Expensing of Intangible Drilling Costs

 26 U.S.C. §263(c)

1913 –

$10.486 

Enables oil and gas producers to fully expense (deduct) costs like wages, fuel, and drilling site preparations

Percentage Depletion Allowance for Oil and Gas

 26 U.S. Code §613

1926 –

$9.172

Allows independent oil and gas producers to deduct 15% of their revenue before taxes are calculated instead of the cost of resources depleted in a given year.

Percentage Depletion Allowance for Certain Coal Producers

 26 U.S. Code §613

1932 –

 

Allows certain coal producers to deduct 10% of their revenue before taxes are calculated instead of the cost of resources depleted in a given year.

Capital Gains Tax Treatment for Royalties on Coal and Lignite

 

1951 –

$0.455 

Gains from the sale of the rights to lignite and coal held by the original owner for more than one year are treated as long-term capital gains, rather than ordinary income, thus allowing them to be taxed at a lower rate.

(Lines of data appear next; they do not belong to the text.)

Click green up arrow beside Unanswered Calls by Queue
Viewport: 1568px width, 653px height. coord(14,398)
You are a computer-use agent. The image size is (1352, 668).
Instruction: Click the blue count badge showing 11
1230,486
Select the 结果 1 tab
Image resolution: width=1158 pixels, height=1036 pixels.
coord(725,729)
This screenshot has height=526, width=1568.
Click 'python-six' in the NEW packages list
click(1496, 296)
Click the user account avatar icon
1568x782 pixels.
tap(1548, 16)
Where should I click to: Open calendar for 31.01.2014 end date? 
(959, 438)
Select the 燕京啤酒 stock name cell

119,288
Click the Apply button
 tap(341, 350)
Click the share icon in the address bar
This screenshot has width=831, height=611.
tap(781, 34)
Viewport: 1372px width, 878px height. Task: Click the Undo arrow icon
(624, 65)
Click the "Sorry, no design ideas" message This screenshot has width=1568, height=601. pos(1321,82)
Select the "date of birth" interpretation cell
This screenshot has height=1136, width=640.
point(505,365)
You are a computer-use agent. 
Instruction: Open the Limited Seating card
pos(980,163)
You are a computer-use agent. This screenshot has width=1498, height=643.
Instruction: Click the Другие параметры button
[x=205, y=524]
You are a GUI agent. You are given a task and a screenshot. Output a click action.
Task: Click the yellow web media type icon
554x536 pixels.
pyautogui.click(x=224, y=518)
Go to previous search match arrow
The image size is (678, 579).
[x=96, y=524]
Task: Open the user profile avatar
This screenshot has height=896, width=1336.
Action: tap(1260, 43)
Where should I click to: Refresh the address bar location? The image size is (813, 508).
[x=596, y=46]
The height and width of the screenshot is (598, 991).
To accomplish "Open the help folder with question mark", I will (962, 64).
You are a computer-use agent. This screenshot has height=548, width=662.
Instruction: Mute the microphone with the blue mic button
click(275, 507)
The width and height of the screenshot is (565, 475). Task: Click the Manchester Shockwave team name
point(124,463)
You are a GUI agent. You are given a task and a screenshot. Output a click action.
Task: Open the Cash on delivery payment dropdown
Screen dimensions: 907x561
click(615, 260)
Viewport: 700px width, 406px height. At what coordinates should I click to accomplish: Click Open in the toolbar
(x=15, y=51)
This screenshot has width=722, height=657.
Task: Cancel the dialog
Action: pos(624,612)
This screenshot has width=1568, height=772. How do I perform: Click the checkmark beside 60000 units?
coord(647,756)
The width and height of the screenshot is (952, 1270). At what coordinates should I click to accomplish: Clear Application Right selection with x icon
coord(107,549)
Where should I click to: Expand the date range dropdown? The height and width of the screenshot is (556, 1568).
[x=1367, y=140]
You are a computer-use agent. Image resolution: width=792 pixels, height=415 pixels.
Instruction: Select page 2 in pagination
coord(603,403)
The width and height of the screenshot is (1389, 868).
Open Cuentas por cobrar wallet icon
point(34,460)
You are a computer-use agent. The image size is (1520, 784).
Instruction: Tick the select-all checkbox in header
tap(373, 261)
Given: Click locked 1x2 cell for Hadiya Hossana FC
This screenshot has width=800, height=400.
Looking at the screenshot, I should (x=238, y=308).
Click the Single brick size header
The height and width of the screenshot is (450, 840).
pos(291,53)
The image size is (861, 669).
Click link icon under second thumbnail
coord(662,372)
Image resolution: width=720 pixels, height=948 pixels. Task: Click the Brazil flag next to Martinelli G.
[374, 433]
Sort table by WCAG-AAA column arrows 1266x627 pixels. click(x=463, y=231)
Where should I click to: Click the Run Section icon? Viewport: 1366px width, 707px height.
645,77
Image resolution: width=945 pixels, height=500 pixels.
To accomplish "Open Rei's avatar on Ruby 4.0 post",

Expensing for Mine Exploration and Development Costs

26 U.S.C. §617(a)

1951 / 1966 –

$0.91

Companies can expense the costs of ascertaining the location, quality, or quantity of a deposit, as well as the costs of development for extraction once the deposit is discovered. This immediate expensing is a subsidy because it deviates from the standard cost depletion method, which typically spreads the cost of tangible assets over their useful lives.

Accelerated Amortization of Air Pollution Control Equipment

 26 U.S. Code § 169

1969  –

$0.901 

Certain types of air pollution control facilities can be deducted over either five years or seven years.

Renewable electricity investment tax credit (ITC)

26 U.S.C. §48

1978 – 2024

$14

Tax credit for investments in solar, geothermal, fuel cell, microturbine, combined heat and power, wind, and waste energy recovery property; plus new provisions for energy storage technology, biogas, and microgrid controllers.

Expensing of Tertiary Injectants

26 U.S. Code §193

1980 –

 

Operators can deduct expenses related to tertiary injectants—such as CO2—in the year they are incurred. This immediate expensing is a subsidy because it deviates from the standard cost depletion method, which typically spreads the cost of tangible assets over their useful lives.

Deductions for Foreign Tax on Mineral income – Dual Capacity

26 U.S.C. §907

1983  –

$1.429 

Allows U.S.-based corporations to receive a credit against their U.S. tax liability for the taxes they pay to foreign countries on income earned abroad

Master Limited Partnerships (MLPs)

 26 U.S.C. §7704

1986 –

$1.027 

Publicly traded partnerships, or “master limited partnerships” (MLPs), can avoid corporate income tax if at least 90% of their income comes from qualifying sources, like oil and gas production and transportation

Exemption to Passive Loss Limitations for Oil and Gas

 26 U.S.C. §469

1986 –

$0.086 

Normally, taxpayers can deduct losses from passive activities (any activity in which a taxpayer has an economic interest but does not “materially participate”) up to but not over their total amount of passive income. Working interests in oil or gas wells are exempt from the passive loss limitation.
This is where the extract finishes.